*Stored data entries*.
===

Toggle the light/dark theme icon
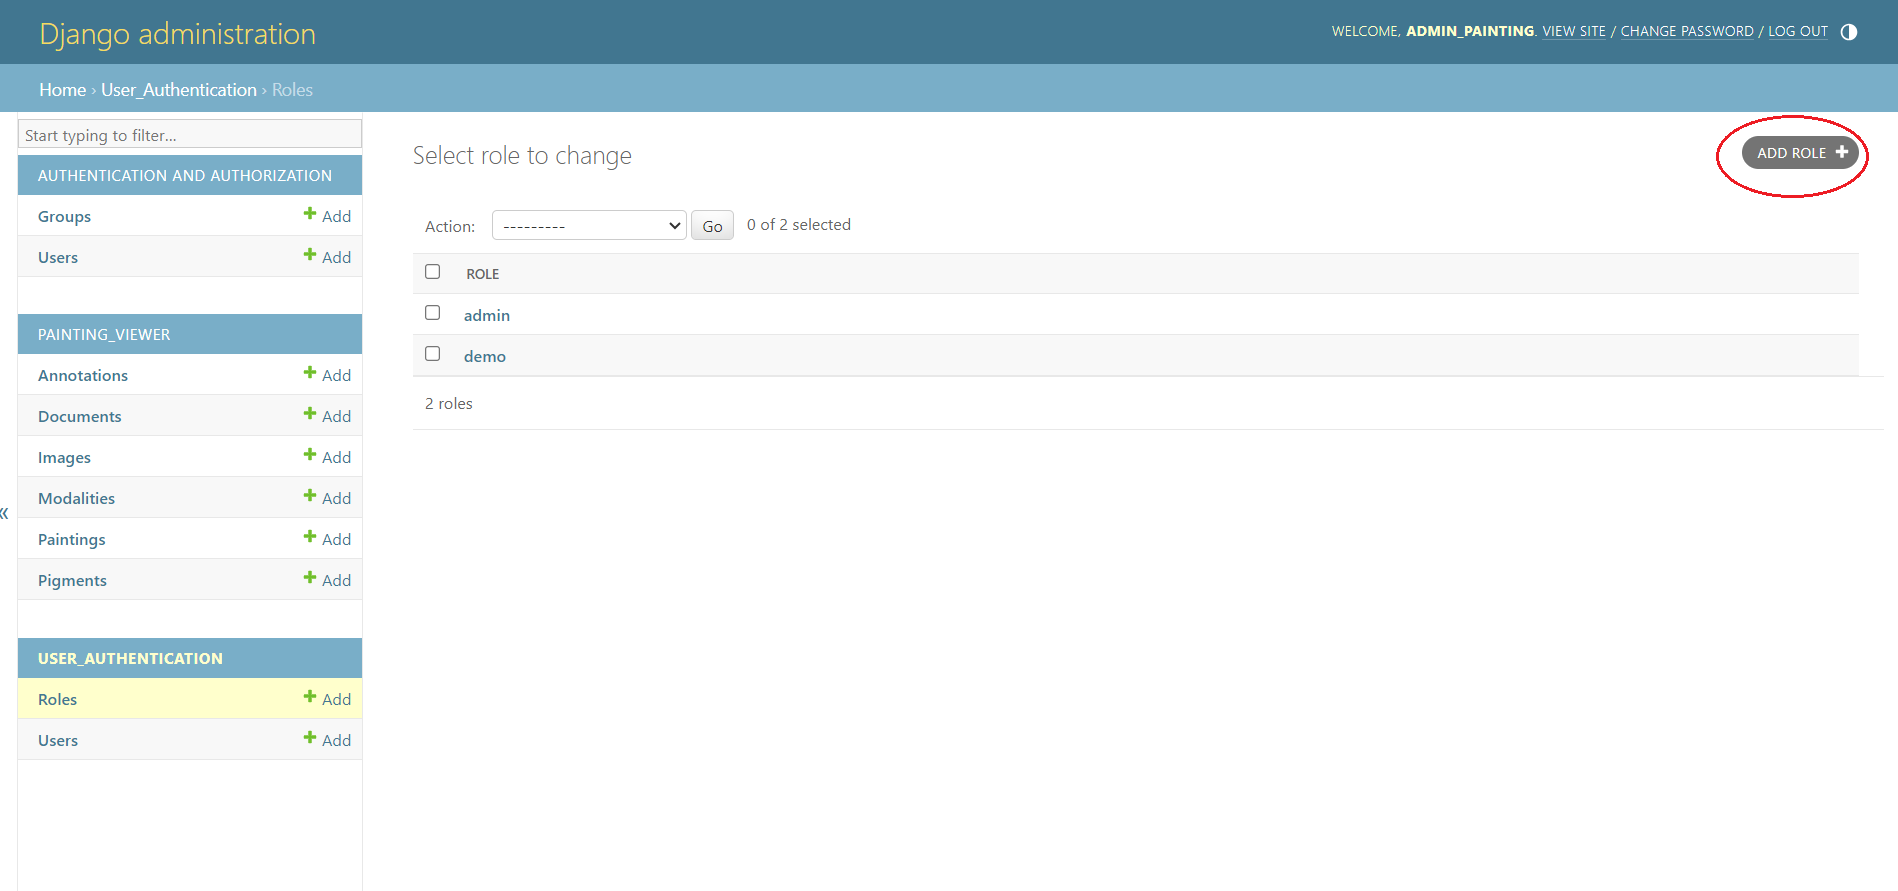[x=1849, y=32]
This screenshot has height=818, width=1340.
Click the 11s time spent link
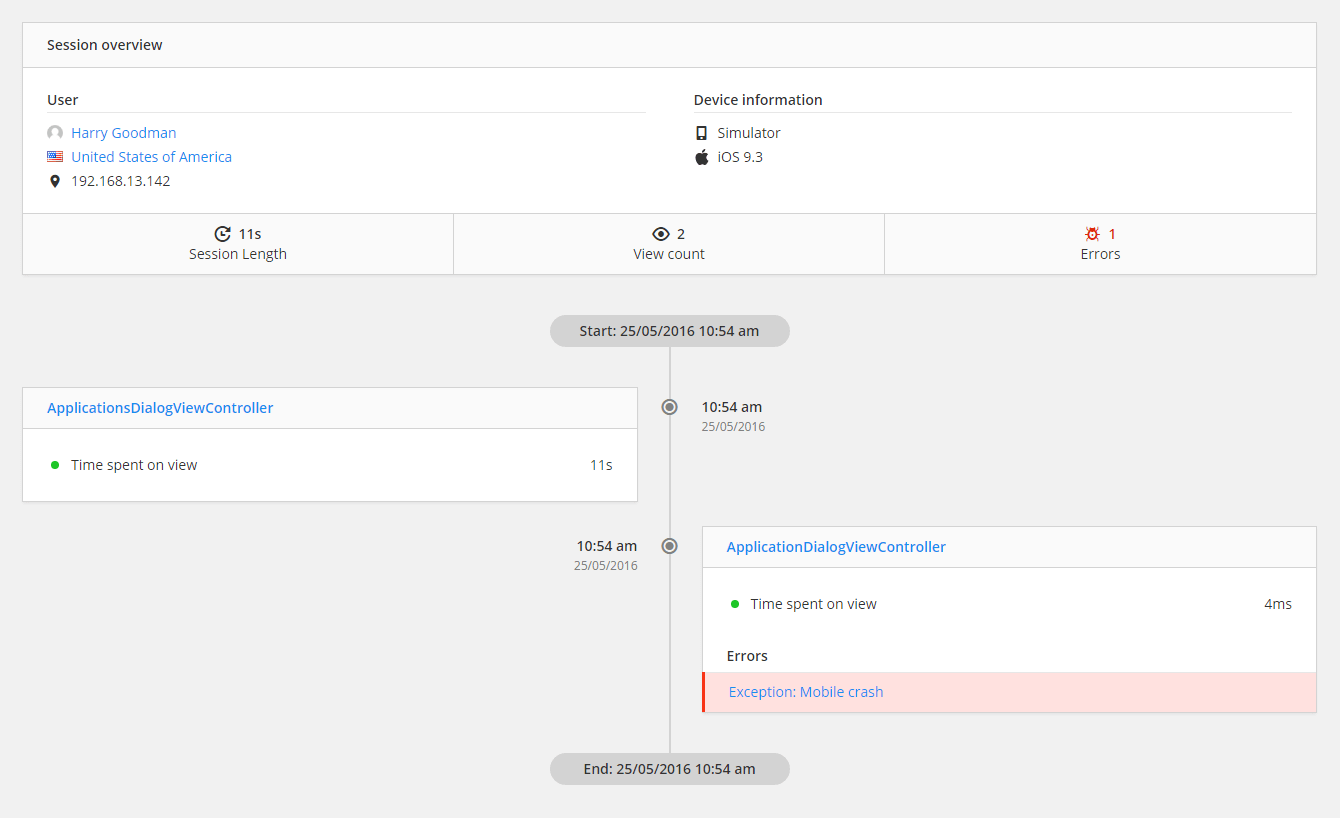[x=600, y=464]
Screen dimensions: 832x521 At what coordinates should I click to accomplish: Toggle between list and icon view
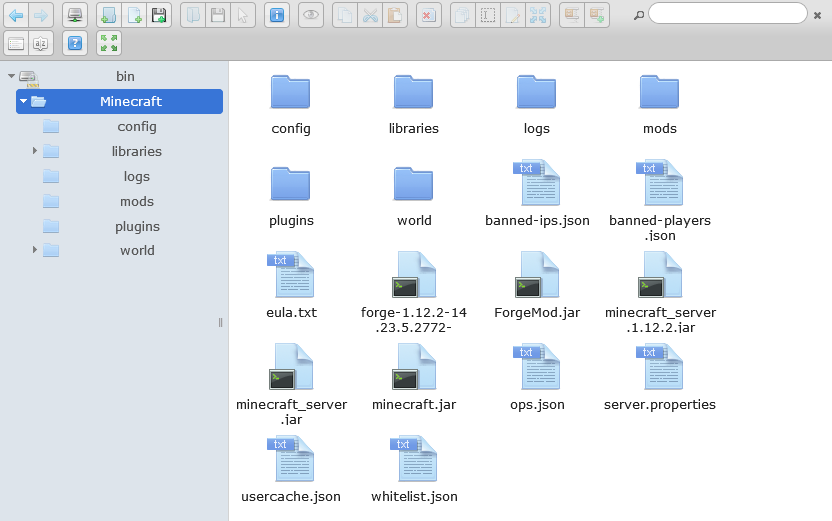[16, 43]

===

*What the task requires*.
The range to print runs from the line with "Screen dimensions: 832x521" through the last line of the entries, both included; keep it exact and skip the pictures.

*Output*.
Screen dimensions: 832x521 At what coordinates should I click to accomplish: Toggle between list and icon view
[16, 43]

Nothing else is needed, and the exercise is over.